* Consignes:
(A) Répondez brièvement à ces questions sur l'extrait consacré à l'échange d'informations fiscales au Liban :
(i) Depuis quand le Liban est-il membre à part entière de la MAC ?
(ii) Combien de pays ont signé cette convention ?
(iii) À quelle date s'est tenue la conférence organisée par Symposia ?
(B) Reprenez l'extrait consacré à l'échange d'informations fiscales au Liban à la suite de sa dernière phrase, et rédigez-en la suite.

-------- Extrait du texte --------

Le Liban devrait passer en septembre prochain à l’échange automatique d’informations fiscales. Quelles sont les conséquences de ces nouvelles réglementations pour les contribuables qui ont des placements à l’étranger ? Est-il encore temps pour eux de régulariser leur situation vis-à-vis du fisc ? Éléments de réponse.

L'avocat fiscaliste Karim Daher prend la parole durant la conférence Symposia.
L'avocat fiscaliste Karim Daher prend la parole durant la conférence Symposia.

Depuis mai 2017, le Liban est membre à part entière de la MAC – la convention d’assistance administrative mutuelle en matière d’impôts. En vertu de cette appartenance, il peut désormais échanger, sur demande ou spontanément, des informations financières et fiscales relatives aux contribuables respectifs des 117 pays signataires de la convention.

Autrement dit, depuis un an, l’administration fiscale libanaise peut accéder, si elle en fait la démarche, à toutes les informations relatives aux placements de ses résidents fiscaux dans ces pays, ce qui n’était pas le cas auparavant. Ces informations concernent les données personnelles de la personne physique ou morale (nom, domicile, adresse de correspondance, numéro d’identification fiscale, lieu et date de naissance) et les numéros des comptes à vue, d’épargne, à termes et des comptes-titres dont il est titulaire. Elles peuvent également concerner l’identité des bénéficiaires et des personnes contrôlant certaines structures non financières passives (“passive NFE”), c’est-à-dire celles dont la majorité des actifs ou des revenus annuels sont constitués de revenus financiers passifs (intérêts, dividendes, obligations, etc.).

Dans les faits cependant, le fisc libanais ne semble pas pour l’instant avoir eu recours à ce nouveau procédé pour régulariser la situation fiscale de ses contribuables. « Je n’ai à ce jour pas d’information concernant des situations précises d’échanges intervenus à la demande du Liban », a constaté l’avocat fiscaliste Karim Daher, l’un des intervenants à une conférence organisée par Symposia, le 18 avril, sur les conséquences des mesures internationales pour la transparence fiscale sur la fiscalité mobilière.

-------- Documents fournis --------

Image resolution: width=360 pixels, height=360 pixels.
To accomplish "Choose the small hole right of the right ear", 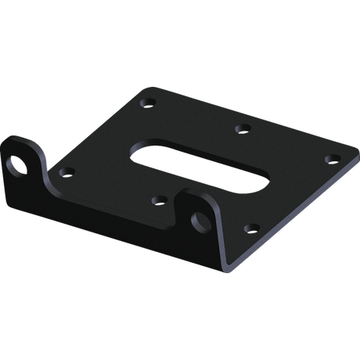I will [250, 229].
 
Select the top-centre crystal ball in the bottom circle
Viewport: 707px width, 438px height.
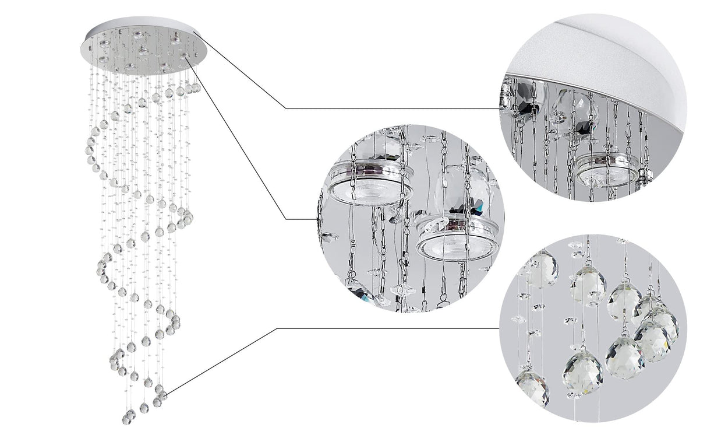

--------

* Réponses dans l'ordre:
(A)
(i) Depuis mai 2017.
(ii) 117 pays.
(iii) Le 18 avril.

(B)
La résidence fiscale au coeur du système

De même, le Liban peut désormais transmettre aux administrations financières des pays membres des informations sur les non-résidents fiscaux détenant des capitaux mobiliers au Liban. D’où l’importance de définir sa résidence fiscale, clé de voûte de ce système d’échange mais aussi élément indispensable pour la détermination de son régime d’imposition.

S’il est considéré comme résident fiscal, le contribuable est tenu de payer un impôt sur le revenu de ses capitaux mobiliers. Cela s’applique aux divers produits de ses placements – dividendes, intérêts et arrérages – réalisés au Liban ou revenant à un résident libanais. Par conséquent, pour les résidents, l’impôt touche les revenus d’actions et d’obligations étrangères ou autres titres de créance ou produits assimilés, ainsi que les intérêts et les revenus liés à des plus-values issues de la cession de ce type de valeurs (“capital gains”). « Ces derniers ne devraient pas normalement rentrer dans le champ de cet impôt étant donné que les actions libanaises en sont exemptées ; mais le fisc refuse cette assimilation et les soumet à l’impôt », précise Karim Daher.

Pendant des années, une grande partie des contribuables libanais a préféré ne pas déclarer ses placements – ou n’était pas au courant qu’elle était imposable, affirment certains. Le fisc n’ayant aucun moyen de contrôle, il n’a jamais réclamé les sommes dues sur ces revenus. Mais la mise en place de l’échange d’informations pourrait changer la donne.

Indulgence du fisc

Et les sanctions pour les contrevenants sont lourdes. L’amende pour non-déclaration est de l’ordre de 5 % du montant de l’impôt dû par mois de retard, plafonnée à 100 %, selon l’article 109 du code des procédures fiscales, avec des pénalités de recouvrement de l'ordre de 1,5 % (pour les retenues à la source) et de 1 % (pour les paiements directs) par mois de retard, sans plafond. La sanction pénale pour évasion ou fraude fiscale est, elle, d’une peine de prison de six mois à un an, voir trois ans en cas de falsifications. « Mais l’élément intentionnel est très difficile à établir et il n’y a pratiquement jamais eu de cas de jugements en ce sens », commente Karim Daher.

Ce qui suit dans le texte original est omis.